Back when police were vigorously pursuing suspects following the 2013 Boston Marathon bombings, a senior communications adviser and speechwriter with 2020 presidential candidate Bernie Sanders wrote, "Let's hope the Boston Marathon bomber is a white American" -- and then confidently doubled down hours later, in a separate piece entitled, "I still hope the bomber is a white American."

David Sirota, an investigative journalist and social media attack dog who has slammed Sanders' opponents in recent weeks, was formally brought into Sanders' campaign on Tuesday, along with a slew of other political veterans.

In his 2013 op-eds, published by Slate, Sirota attempted to argue that "double standards" in politics and law enforcement meant that a non-white perpetrator would lead to an unjust response.

The April 15, 2013, bombings, which killed three and injured dozens others, were perpetrated by Dzhokhar Tsarnaev and Tamerlan Tsarnaev. The Kyrgyz-American brothers invoked extremist Islamic beliefs and said American military actions had motivated them. Dzhokhar has been sentenced to death; Tamerlan was killed.

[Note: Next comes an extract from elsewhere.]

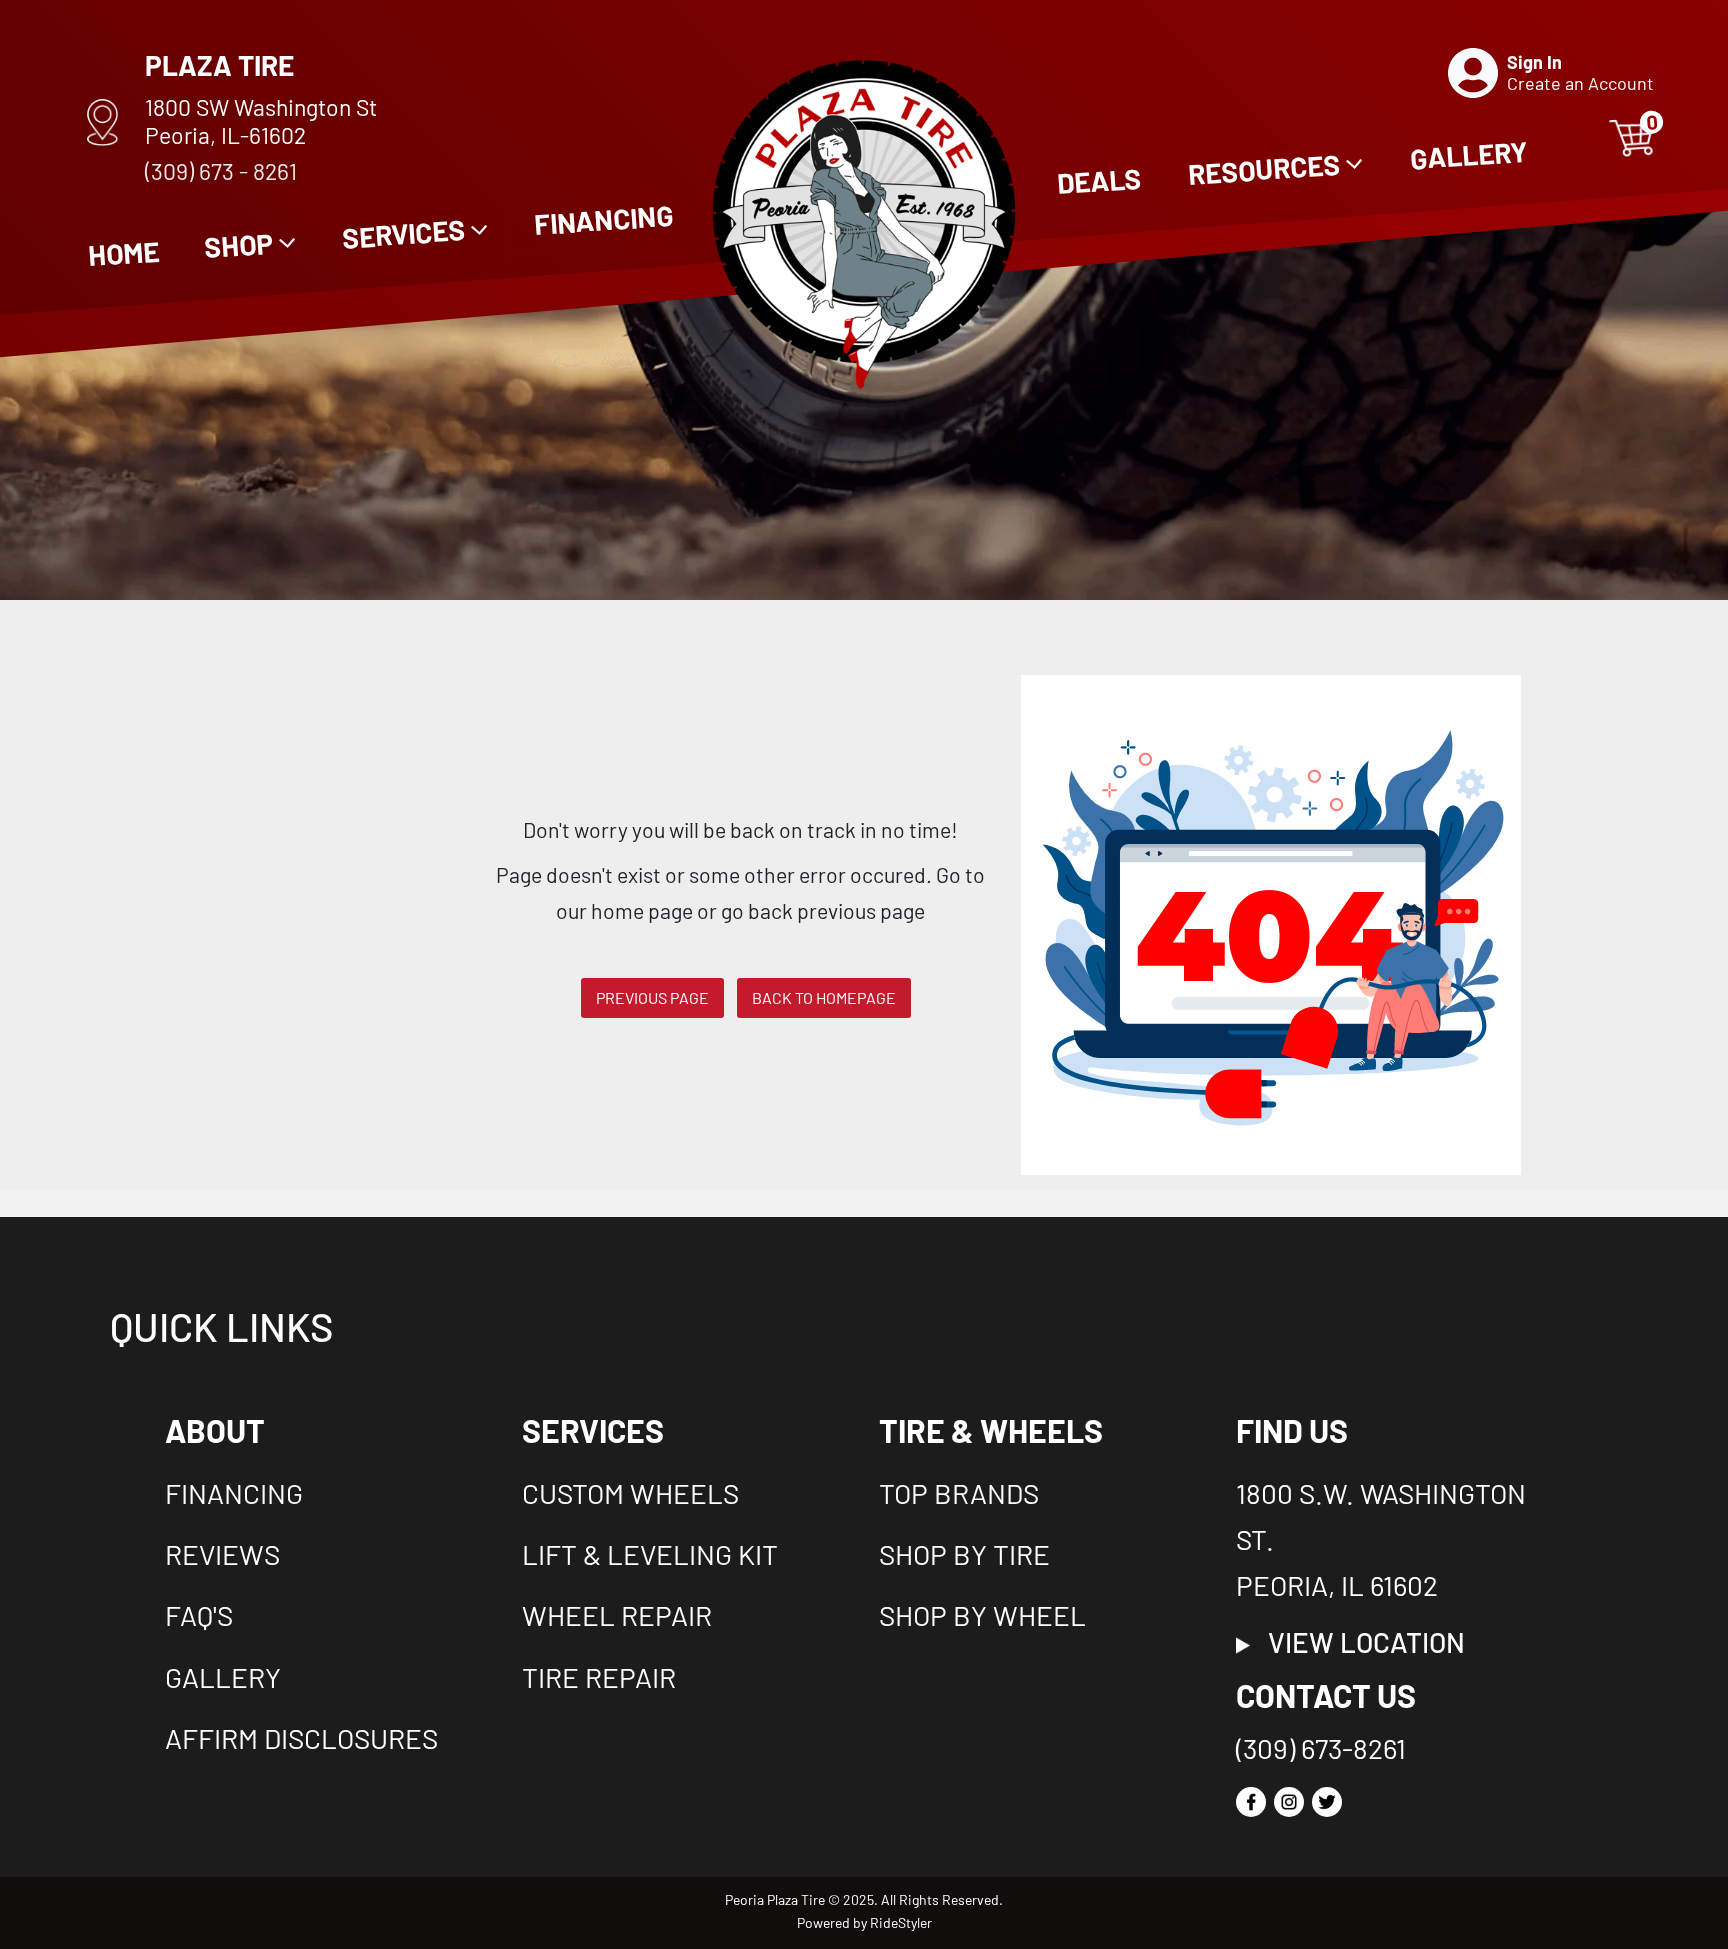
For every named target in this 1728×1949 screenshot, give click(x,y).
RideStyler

The "specific identity of the Boston Marathon bomber (or bombers) is not some minor detail -- it will almost certainly dictate what kind of governmental, political and societal response we see in the coming weeks," Sirota, who was Sanders' press secretary when he served in the House of Representatives, wrote.

The site of the second of two bombs that exploded near the finish line of the 2013 Boston Marathon.

The site of the second of two bombs that exploded near the finish line of the 2013 Boston Marathon. (AP, File)

He added: "That means regardless of your particular party affiliation, if you care about everything from stopping war to reducing the defense budget to protecting civil liberties to passing immigration reform, you should hope the bomber was a white domestic terrorist. Why? Because only in that case will privilege work to prevent the Boston attack from potentially undermining progress on those other issues."

After accusing the American government of mobilizing "a full-on war effort exclusively against the prospect of Islamic terrorism," despite the existence of other terror threats, Sirota continued with a discussion of white privilege.

"I still hope the bomber is a white American."

— Bernie Sanders 2020 communications adviser David Sirota

"If recent history is any guide, if the bomber ends up being a white anti-government extremist, white privilege will likely mean the attack is portrayed as just an isolated incident -- one that has no bearing on any larger policy debates," Sirota said. "Put another way, white privilege will work to not only insulate whites from collective blame, but also to insulate the political debate from any fallout from the attack."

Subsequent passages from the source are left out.